Return, word for word, only the lines of the data below that lie between the line with "The height and width of the screenshot is (2393, 1077)." and the line with "The height and width of the screenshot is (305, 560).", those two lines included.

Records drawn from a dataset
______________________________
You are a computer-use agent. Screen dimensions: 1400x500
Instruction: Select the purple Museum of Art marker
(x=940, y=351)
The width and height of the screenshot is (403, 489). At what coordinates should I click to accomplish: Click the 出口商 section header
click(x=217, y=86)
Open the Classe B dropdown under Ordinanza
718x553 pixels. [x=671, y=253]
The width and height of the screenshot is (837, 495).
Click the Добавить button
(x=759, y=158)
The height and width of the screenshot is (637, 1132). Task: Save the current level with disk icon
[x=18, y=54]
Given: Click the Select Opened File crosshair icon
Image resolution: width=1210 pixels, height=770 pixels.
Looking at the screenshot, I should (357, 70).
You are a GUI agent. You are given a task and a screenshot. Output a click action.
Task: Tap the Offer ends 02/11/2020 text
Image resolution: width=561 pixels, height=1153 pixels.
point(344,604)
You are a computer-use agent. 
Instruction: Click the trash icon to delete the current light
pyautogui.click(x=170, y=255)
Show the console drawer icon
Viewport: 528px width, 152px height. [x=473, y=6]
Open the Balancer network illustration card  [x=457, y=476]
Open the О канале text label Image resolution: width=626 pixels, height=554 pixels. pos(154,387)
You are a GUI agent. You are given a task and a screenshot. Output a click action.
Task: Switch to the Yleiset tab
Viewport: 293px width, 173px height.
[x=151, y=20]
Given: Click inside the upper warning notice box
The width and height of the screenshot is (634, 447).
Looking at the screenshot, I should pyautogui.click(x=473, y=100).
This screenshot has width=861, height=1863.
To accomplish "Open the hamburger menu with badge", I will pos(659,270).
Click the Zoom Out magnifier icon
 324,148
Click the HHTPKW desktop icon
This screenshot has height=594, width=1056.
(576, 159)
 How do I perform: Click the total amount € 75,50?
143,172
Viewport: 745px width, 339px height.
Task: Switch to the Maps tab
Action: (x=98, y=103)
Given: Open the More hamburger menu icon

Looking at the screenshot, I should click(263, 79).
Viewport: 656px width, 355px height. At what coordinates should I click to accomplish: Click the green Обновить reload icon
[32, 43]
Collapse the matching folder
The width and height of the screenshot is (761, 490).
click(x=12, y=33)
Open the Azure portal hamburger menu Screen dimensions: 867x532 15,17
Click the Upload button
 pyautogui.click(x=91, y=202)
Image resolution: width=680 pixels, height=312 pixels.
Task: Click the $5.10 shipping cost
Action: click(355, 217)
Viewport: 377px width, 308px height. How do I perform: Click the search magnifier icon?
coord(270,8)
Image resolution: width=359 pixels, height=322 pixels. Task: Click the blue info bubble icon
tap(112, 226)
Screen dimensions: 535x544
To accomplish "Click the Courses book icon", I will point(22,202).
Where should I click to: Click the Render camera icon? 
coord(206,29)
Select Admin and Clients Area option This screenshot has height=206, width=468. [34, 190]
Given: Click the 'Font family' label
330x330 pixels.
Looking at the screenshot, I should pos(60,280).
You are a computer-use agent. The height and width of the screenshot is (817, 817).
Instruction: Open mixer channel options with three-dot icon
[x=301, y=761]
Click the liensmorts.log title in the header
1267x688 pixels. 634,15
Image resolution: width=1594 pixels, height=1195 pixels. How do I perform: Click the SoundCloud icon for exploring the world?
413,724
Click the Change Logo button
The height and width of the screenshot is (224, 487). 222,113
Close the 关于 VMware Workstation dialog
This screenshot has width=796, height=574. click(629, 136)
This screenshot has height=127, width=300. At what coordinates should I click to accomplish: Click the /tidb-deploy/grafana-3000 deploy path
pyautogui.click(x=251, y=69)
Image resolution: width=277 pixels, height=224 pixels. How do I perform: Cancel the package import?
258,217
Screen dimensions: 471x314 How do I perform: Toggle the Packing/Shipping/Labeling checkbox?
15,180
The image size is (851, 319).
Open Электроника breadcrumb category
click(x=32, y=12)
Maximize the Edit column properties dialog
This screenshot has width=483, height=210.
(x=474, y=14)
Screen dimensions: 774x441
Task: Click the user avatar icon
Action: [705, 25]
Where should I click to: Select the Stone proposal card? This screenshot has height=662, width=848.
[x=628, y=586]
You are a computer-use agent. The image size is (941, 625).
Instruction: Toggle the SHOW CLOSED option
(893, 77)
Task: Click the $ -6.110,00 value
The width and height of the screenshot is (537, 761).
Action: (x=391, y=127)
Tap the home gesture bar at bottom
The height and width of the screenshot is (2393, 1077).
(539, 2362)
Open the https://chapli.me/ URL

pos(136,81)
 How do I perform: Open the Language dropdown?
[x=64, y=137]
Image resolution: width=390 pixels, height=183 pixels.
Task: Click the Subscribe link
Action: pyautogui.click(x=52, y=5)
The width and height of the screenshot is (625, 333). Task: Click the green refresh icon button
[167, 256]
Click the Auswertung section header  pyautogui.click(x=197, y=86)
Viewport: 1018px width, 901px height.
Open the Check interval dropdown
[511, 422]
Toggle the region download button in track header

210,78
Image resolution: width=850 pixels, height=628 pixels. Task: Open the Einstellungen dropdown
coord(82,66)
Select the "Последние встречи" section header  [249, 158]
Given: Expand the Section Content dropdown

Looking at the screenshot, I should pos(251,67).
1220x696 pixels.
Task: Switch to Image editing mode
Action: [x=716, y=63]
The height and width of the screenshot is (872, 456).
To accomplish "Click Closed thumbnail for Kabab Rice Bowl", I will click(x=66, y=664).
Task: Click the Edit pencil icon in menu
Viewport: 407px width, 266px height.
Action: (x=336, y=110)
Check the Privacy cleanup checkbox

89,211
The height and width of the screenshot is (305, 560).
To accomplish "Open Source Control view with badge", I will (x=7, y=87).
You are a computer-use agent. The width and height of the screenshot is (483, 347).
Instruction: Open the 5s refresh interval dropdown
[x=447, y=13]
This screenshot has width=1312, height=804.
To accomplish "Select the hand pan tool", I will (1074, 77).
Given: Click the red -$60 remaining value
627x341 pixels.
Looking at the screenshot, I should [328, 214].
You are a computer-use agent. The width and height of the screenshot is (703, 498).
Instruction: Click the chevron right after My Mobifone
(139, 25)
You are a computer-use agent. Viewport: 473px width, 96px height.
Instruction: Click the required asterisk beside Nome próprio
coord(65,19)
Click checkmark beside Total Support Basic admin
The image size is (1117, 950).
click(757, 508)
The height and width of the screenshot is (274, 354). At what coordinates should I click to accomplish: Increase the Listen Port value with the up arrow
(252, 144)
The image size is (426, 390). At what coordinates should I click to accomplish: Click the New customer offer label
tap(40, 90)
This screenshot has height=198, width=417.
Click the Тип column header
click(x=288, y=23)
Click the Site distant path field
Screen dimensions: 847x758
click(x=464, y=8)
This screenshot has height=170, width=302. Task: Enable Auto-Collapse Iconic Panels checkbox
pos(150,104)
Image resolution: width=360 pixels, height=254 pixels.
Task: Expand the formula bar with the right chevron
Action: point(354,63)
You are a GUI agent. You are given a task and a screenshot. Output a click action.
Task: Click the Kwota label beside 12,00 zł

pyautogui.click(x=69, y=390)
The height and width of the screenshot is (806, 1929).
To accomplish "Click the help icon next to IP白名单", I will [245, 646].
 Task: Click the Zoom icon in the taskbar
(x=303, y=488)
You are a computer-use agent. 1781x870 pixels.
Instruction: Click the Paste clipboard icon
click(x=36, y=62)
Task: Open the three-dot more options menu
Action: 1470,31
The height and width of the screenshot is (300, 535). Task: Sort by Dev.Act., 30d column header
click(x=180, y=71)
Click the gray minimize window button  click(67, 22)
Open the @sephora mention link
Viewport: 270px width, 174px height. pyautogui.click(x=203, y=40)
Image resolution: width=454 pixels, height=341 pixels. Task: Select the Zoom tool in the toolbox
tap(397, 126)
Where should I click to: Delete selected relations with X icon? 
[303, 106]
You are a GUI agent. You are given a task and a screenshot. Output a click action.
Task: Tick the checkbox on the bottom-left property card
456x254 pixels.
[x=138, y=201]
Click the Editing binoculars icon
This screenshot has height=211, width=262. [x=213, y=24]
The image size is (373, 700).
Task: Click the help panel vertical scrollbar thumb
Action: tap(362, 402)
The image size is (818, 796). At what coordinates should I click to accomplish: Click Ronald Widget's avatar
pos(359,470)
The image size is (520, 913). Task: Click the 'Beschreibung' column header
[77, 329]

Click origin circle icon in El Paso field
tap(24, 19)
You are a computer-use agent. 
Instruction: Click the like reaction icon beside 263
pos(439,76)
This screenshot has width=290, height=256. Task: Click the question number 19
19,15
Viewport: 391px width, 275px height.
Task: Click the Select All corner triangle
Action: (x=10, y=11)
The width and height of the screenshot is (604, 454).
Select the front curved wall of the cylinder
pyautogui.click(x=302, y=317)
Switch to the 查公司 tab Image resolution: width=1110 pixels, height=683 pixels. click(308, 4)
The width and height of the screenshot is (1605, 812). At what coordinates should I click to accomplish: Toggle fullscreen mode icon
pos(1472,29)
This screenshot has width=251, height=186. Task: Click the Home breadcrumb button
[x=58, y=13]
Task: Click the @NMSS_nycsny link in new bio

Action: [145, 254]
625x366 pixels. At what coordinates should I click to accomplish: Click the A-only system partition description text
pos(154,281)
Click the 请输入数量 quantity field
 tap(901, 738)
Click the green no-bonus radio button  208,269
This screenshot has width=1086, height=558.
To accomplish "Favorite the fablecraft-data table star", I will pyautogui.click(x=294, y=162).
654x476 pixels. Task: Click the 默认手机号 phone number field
______________________________
**ANSWER TO THE PROBLEM**
The height and width of the screenshot is (2393, 1077).
(539, 2362)
Open the https://chapli.me/ URL

pos(136,81)
 How do I perform: Open the Language dropdown?
[x=64, y=137]
Image resolution: width=390 pixels, height=183 pixels.
Task: Click the Subscribe link
Action: pyautogui.click(x=52, y=5)
The width and height of the screenshot is (625, 333). Task: Click the green refresh icon button
[167, 256]
Click the Auswertung section header  pyautogui.click(x=197, y=86)
Viewport: 1018px width, 901px height.
Open the Check interval dropdown
[511, 422]
Toggle the region download button in track header

210,78
Image resolution: width=850 pixels, height=628 pixels. Task: Open the Einstellungen dropdown
coord(82,66)
Select the "Последние встречи" section header  [249, 158]
Given: Expand the Section Content dropdown

Looking at the screenshot, I should pos(251,67).
1220x696 pixels.
Task: Switch to Image editing mode
Action: [x=716, y=63]
The height and width of the screenshot is (872, 456).
To accomplish "Click Closed thumbnail for Kabab Rice Bowl", I will click(x=66, y=664).
Task: Click the Edit pencil icon in menu
Viewport: 407px width, 266px height.
Action: (x=336, y=110)
Check the Privacy cleanup checkbox

89,211
The height and width of the screenshot is (305, 560).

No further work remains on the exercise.